The American system is based on taxes, subsidies and regulations to convince companies to act in the interest of the American public. But these levers proved to be weak compared to the corporate goal of maximizing shareholder returns.

Last week, for example, Walmart, the largest US employer, announced that it would fire 570 employees, despite taking home more than $ 2 billion out of courtesy of Trump and the cuts in republican corporate taxes. Last year, the company closed dozens of stores at Sam's Club, leaving thousands of Americans out of work.

At the same time, Walmart has invested more than 20 billion dollars in shares to buy treasury shares, which increases the pay of Walmart executives and enriches wealthy investors, but does nothing for the economy.

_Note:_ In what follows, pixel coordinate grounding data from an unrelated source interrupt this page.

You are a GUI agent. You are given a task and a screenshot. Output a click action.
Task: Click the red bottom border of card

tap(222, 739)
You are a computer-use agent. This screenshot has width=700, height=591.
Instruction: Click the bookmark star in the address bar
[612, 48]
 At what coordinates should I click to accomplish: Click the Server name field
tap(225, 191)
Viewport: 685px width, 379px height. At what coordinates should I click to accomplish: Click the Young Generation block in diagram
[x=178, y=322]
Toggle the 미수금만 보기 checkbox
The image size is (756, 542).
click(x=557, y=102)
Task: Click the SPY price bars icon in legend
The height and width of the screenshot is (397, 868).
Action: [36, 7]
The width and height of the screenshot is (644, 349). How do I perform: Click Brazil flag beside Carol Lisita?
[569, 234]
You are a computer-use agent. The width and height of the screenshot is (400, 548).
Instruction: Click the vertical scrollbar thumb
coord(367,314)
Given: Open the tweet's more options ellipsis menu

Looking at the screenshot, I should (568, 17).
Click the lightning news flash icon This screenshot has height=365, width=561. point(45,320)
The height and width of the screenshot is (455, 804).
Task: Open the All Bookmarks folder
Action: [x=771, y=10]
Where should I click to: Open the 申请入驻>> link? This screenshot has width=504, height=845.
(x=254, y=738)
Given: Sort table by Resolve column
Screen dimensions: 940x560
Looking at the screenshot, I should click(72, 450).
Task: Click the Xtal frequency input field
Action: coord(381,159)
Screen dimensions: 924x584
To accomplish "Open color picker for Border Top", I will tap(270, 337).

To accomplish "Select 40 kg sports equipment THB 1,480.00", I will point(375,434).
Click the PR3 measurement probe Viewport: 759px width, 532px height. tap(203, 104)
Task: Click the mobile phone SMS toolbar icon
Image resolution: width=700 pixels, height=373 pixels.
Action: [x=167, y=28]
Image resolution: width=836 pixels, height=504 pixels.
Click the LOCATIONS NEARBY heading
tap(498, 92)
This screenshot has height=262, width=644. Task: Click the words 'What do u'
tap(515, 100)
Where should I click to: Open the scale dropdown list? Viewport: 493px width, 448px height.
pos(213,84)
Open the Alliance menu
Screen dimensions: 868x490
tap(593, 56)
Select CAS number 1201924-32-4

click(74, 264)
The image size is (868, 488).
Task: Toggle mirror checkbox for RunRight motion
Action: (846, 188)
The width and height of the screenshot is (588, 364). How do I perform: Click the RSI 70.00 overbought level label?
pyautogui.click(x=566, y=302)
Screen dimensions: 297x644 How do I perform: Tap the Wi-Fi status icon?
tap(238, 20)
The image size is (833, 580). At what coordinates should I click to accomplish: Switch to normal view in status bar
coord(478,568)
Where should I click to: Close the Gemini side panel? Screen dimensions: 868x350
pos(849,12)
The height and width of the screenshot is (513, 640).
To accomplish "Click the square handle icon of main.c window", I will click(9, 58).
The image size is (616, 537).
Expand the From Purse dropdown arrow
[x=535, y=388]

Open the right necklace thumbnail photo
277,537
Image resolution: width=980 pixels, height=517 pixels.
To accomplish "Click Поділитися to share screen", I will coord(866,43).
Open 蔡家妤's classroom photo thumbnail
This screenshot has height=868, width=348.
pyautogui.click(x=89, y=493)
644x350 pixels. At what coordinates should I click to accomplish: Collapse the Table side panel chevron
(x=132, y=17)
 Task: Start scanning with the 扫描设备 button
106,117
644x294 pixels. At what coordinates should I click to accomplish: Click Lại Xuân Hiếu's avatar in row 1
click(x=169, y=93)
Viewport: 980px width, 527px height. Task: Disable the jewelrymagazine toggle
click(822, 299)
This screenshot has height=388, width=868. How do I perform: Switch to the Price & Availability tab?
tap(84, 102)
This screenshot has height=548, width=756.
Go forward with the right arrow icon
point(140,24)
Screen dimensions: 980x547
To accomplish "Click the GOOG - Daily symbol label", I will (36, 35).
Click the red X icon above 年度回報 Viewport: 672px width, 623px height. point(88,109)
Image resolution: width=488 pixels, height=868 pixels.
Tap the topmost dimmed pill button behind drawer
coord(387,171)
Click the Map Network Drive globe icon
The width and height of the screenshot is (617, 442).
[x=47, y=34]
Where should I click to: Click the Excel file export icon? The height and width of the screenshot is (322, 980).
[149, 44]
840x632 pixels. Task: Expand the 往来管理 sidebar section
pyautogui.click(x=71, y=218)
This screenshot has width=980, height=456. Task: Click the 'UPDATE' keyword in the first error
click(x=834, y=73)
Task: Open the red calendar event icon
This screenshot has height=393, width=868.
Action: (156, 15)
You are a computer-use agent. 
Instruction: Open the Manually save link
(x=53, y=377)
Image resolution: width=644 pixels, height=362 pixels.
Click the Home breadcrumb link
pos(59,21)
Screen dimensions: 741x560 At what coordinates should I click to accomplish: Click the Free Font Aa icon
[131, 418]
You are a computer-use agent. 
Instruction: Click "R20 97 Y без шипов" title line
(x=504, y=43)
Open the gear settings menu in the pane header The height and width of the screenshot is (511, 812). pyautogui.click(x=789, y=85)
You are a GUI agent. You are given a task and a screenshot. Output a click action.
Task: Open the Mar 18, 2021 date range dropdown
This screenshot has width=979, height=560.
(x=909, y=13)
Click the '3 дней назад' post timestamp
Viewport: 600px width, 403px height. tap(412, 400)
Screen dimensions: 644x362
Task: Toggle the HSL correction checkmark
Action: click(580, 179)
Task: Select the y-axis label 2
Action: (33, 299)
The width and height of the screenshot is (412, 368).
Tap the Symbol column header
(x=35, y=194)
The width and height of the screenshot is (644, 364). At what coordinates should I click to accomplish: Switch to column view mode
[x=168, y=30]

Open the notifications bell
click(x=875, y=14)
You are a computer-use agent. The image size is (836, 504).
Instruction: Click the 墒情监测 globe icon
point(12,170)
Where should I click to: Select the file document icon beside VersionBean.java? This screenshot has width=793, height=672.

It should be noted that Walmart is a global company, not opposed to bribing foreign officials to get its way. On Thursday has agreed to pay $ 282 million to resolve federal charges of foreign bribery, including the channeling of over $ 500,000 to a broker in Brazil known as a "magician" for his ability to make construction permit problems disappear.

Throughout the US economy, Trump's tax cuts have squatted for jobs and salaries, but it has gone well for corporate executives and big investors. Instead of reinvesting the savings into their businesses, i International Monetary Fund reports that companies have used it to repurchase shares.

But wait. America is a democracy and China is a dictatorship, right?

True, but most Americans have little or no influence on public policy – and that's why Trump's tax cut has done so little for them.

This is the conclusion of professors Martin Gilens of Princeton and Benjamin Page of Northwestern, which analyzed 1,799 political issues before the Congress and noted that "the preferences of the average American seem to have only a tiny, almost zero impact, statistically not significant on public policy".

Instead, American legislators respond to the demands of wealthy individuals (typically business executives and Wall Street magnates) and large corporations, those with more lobbying feats and deeper pockets to bankroll campaigns.

Don't blame American corporations. I am in business to make profits and maximize their stock prices, not to serve America.

But because of their dominance in American politics and their commitment to share prices rather than the well-being of Americans, it's folly to count on them to create good American jobs or improve American competitiveness.

I am not suggesting that we emulate the Chinese economic system. I am suggesting that we will not be pleased with the American economic system.

Instead of trying to change China, we should reduce the domination of large American corporations over American politics.

China is not the reason why half of America has not had an increase in four decades. The simple fact is that Americans cannot thrive within a system largely driven by large American corporations, organized to raise their stock prices but not to stimulate Americans.